Camp East Montana opened in August 2025 on the Fort Bliss Army base in El Paso, Texas, with space for 5,000 detainees. People held there lived in steel-framed, tent-like structures, according to the report.
The facility was built as detention capacity expanded more broadly, and the findings landed the same day House Republicans passed a funding bill providing $38 billion for ICE, triple its previous annual budget. Camp East Montana had been positioned as a centerpiece of that expansion.
GAO traced the project’s early problems to a contracting process that moved quickly. The Army awarded a $1.3 billion contract to Acquisition Logistics LLC, a small firm with no prior detention services experience.
ICE then terminated that contract for convenience in April 2026 and awarded a new $453 million contract to Amentum Services. The contractor switch came after months of operational and oversight problems at the site.
Those problems went beyond spending. A security guard lost a loaded firearm inside the facility in January 2026, and the weapon had not been recovered as of March 2026, the report found.
Medical care also failed in basic ways. GAO inspectors found detainees with chronic conditions including HIV and diabetes had no treatment plans in place.

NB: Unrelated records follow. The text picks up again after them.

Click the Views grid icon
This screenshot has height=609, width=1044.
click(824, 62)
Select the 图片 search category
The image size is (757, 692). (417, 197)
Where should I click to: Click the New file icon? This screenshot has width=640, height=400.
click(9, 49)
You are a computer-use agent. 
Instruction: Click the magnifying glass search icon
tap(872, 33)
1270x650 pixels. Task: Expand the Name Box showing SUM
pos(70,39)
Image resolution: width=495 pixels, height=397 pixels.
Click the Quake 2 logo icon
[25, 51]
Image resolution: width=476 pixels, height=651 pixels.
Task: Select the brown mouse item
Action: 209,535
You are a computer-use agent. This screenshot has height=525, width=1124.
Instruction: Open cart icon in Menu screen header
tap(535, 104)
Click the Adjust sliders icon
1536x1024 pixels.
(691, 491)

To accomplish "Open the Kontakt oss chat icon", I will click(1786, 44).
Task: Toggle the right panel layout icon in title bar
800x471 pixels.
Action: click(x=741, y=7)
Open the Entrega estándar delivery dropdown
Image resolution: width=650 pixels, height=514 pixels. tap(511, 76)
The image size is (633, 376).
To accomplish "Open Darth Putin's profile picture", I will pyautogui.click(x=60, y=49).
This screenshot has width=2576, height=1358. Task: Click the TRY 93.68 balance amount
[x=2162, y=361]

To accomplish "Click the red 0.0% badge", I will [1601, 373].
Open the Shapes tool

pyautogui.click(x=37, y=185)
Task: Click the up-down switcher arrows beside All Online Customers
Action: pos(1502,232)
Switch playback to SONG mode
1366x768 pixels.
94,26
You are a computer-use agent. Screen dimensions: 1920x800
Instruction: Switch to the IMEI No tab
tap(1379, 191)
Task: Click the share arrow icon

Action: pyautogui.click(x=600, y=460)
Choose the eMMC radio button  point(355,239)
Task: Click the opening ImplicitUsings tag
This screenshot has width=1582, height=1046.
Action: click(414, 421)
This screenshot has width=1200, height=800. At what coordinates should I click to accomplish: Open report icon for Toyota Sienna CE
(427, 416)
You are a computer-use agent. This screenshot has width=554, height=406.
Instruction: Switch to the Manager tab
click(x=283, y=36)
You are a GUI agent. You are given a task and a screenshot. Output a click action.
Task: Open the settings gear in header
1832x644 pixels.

The report described unsanitary conditions and inadequate screening for infectious diseases such as tuberculosis. It also found high-risk and low-risk detainees were housed together, while the facility lacked enough surveillance cameras to monitor what happened inside.
Legal access lagged as well. Camp East Montana initially lacked space for attorney and family visitation, limiting contact for people held there while their immigration cases moved forward.
Senator Dick Durbin, an Illinois Democrat, said the report showed a “dangerous and irresponsible” campaign. The criticism centered on a facility that opened without perimeter cameras, outdoor recreation space, or visitation areas.
The Department of Homeland Security defended the contractor transition on June 10, 2026. “This new contractor [Amentum Services] will allow Camp East Montana to continue abiding by the highest detention standards WITH the ability to provide MORE medical care on-site. This contract also allows more on-site staff and a PRECISE quality assurance surveillance plan. ICE will have even more oversight of the contractors at this facility.”
ICE issued a separate statement on June 10, 2026. “ICE is always looking at ways to improve our detention facilities to ensure we are providing the best care to illegal aliens in our custody.”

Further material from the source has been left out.